You’re a bit dazzled by the fact that this is the first time you hear from your friend in 5 years. Still, you’re a good person and agree to help out. Maybe it is time to put your TensorFlow.js skills into practice?

How about you build a model to help out your friend so you can get back to sleep? You heard that Neural Networks are pretty hot right now. It is 3 in the morning, there isn’t much need for persuasion in your mind. You’ll use a Neural Network for this one!

**Run the complete source code for this tutorial right in your browser:**

# Neural Networks

What is a Neural Network? In a classical cliff-hanger fashion, we’ll start far away from answering this question.

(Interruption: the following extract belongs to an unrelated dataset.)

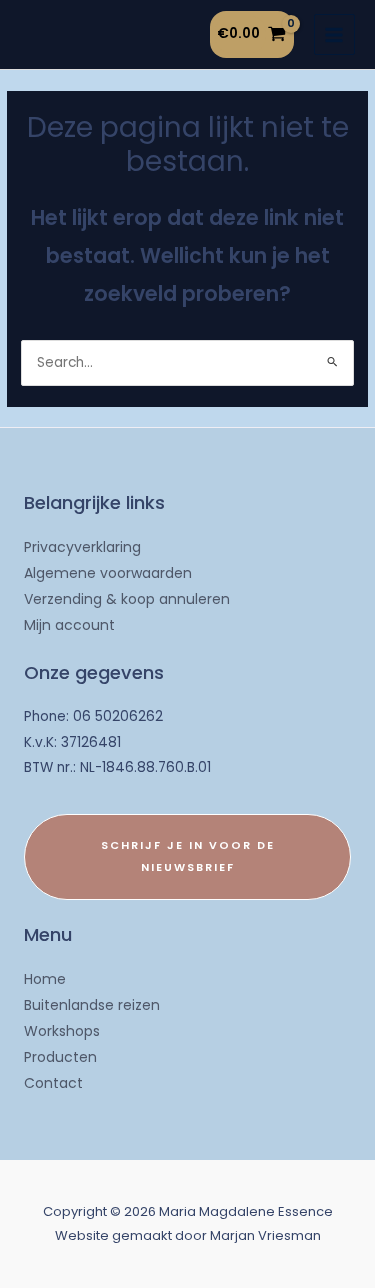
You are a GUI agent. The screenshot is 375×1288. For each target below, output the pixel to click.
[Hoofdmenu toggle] (334, 34)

Neural Networks were around for a while (since 1950s)? Why did they become popular just recently (last 5-10 years)? First introduced by Warren McCulloch and Walter Pitts in A logical calculus of the ideas immanent in nervous activity Neural Networks were really popular until the mid-1980s when Support Vector Machines and other methods overtook the community.

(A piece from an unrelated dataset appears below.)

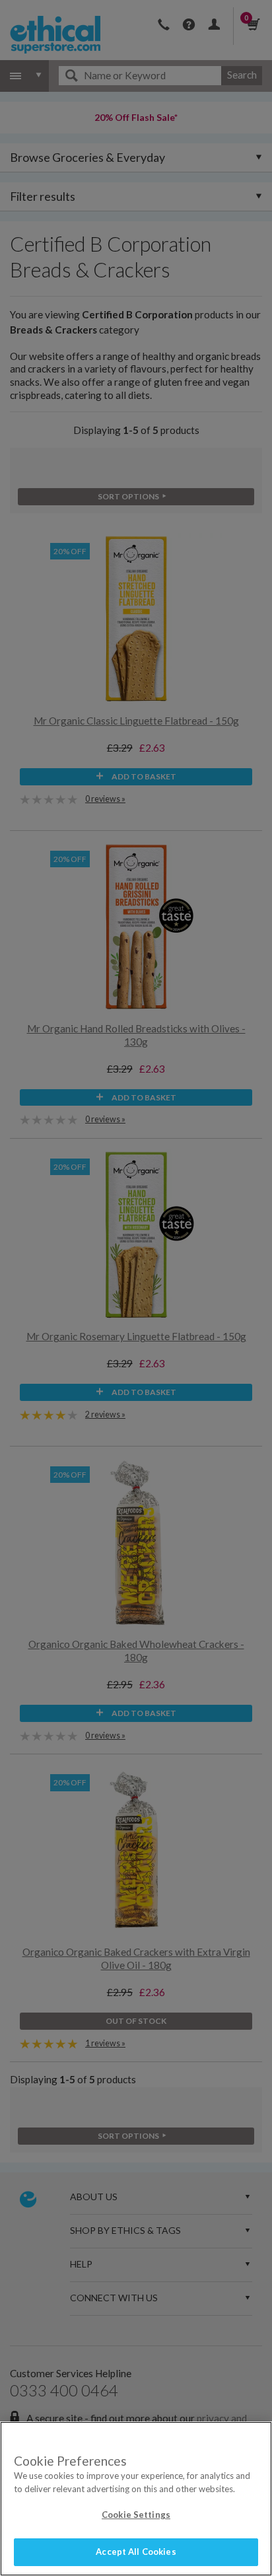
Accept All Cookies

The Universal approximation theorem states that a Neural Networks can approximate any function (under some mild assumptions), even with a single hidden layer (more on that later). One of the first proves was done by George Cybenko in 1989 for sigmoid activation functions (will have a look at those in a bit).

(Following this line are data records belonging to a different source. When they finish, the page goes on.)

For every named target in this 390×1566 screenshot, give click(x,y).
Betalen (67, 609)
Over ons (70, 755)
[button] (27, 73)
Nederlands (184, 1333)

More recently, more and more advances in the field of Deep Learning made Neural Networks a hot topic again. Why? We’ll discuss that a bit later. First, let’s start with the basics!

## The Perceptron

The original model, intended to model how the human brain processed visual data and learned to recognize objects, was susggested by Frank Rosenblatt in the 1950s. The Perceptron takes one or more binary inputs $x_1, x_2, \ldots, x_n$ and produces a binary output:

To compute the output you have to:

- have weights $w_1, w_2, \ldots, w_n$ expressing the importance of the respective input
- the binary output (0 or 1) is determined by whether the weighted sum $\sum_j w_j x_j$ is greater or lower than some threshold

Let’s have a look at an example. Imagine you need to decide whether or not you need a new laptop. The most important features are its color and size (that’s what she said). So, you have two inputs:

- is it pink?
- is it small (gotcha)?

You can represent these factors with binary variables $x_{pink}$, $x_{small}$ and assign weights/importance $w_{pink}$, $w_{small}$ to each one. Depending on the importance you assign to each factor, you can get different models.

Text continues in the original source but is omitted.